Amey · 05/04/2009 17:35

Any opinions on this article in the Observer. Mumsnet's Justine Roberts gets a name check and makes some sensible comments.

Personally, I think it tough to expect kids to be fully socialised and ready to learn at 4 years old!!

OP posts:
faraday · 05/04/2009 21:00

indeed, Kerala!

stillenacht · 05/04/2009 21:02

I think deadlines should be deadlines..my DH has had to extend GCSE coursework deadlines times and again for lazy kids - he got some emailed to him at 11.30pm on Friday as he said he wouldn't mark it if its after 12am - the original deadline (which has been known about for weeks) was Friday morning last week - he still hasn't had all the work in despite numerous discussions with parents promising it....

stillenacht · 05/04/2009 21:03

oh and he instigated all the phone calls/emails and spent hours and hours chasing up kids...why - cos of league tables - to get the best results for the dept

EffiePerine · 05/04/2009 21:04

agree with Justine - teachers aren't going to make their jobs easier by pointing the finger at parents, are they?

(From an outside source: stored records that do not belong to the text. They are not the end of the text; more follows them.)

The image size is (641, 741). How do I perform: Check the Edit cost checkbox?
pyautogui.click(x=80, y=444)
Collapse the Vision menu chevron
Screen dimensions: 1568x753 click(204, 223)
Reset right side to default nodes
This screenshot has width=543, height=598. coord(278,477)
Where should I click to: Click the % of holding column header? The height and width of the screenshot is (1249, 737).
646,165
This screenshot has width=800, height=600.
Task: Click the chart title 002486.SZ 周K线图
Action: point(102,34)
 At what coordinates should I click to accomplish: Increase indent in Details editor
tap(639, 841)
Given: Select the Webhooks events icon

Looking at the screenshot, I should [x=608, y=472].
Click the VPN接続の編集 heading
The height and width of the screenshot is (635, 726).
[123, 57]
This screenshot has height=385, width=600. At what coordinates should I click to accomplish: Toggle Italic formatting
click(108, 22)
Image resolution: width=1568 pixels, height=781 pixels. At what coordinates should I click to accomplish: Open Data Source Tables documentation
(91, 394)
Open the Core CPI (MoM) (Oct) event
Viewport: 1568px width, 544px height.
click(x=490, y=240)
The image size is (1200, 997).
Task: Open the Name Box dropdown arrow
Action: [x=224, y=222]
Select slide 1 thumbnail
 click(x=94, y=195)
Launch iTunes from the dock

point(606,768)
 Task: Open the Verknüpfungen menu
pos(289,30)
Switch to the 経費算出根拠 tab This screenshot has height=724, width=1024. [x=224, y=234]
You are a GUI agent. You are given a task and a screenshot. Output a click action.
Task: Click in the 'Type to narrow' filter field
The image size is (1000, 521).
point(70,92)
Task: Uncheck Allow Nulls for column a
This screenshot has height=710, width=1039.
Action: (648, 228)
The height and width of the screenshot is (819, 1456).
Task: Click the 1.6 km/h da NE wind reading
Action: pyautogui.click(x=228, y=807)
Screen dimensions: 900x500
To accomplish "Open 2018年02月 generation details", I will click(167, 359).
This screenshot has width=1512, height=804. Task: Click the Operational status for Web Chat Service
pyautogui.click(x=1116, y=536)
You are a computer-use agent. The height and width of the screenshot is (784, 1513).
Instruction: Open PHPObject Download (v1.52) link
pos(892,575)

Why not come up with some imaginative ways of working with parents rather than this extended version of bitching in the staff room?

HerBeatitudeLittleBella · 05/04/2009 21:08

Yes I wonder how they think this will actually help?

Or perhaps it was a press release that was just sexed up and sensationalised by the meejah?

RustyBunny · 06/04/2009 07:33

Justine was just on Radio 5 Breakfast talking about this - anyone hear her?

bloss · 06/04/2009 08:36

Message withdrawn

Starbear · 06/04/2009 08:48

EffiePerine, Why should they come up with imaginative ways to work with parents! They are employed to teach children!
Through work I know the following case. Kid gets told that she's not wearing school uniform, she persistently breaks the rules.
She has a break time detention. In that time she phones mum. Mum turns up in teachers class and punches her in the face. NOW! How do you work imaginatively with that?
When she was arrested she continues to have a potty mouth and behaved as if she was in the The Big Brother house or MTV shouting show! She thinks it's okay to behave in that manner.
Bring back the cane but for the parents!

Starbear · 06/04/2009 08:51

Oh! and to add. Is it so hard to teach your kid at 4 to do his own buttons and wipe his own bum! Sorry, that's my job and I've done it! I was also capable at 4 to do that for myself!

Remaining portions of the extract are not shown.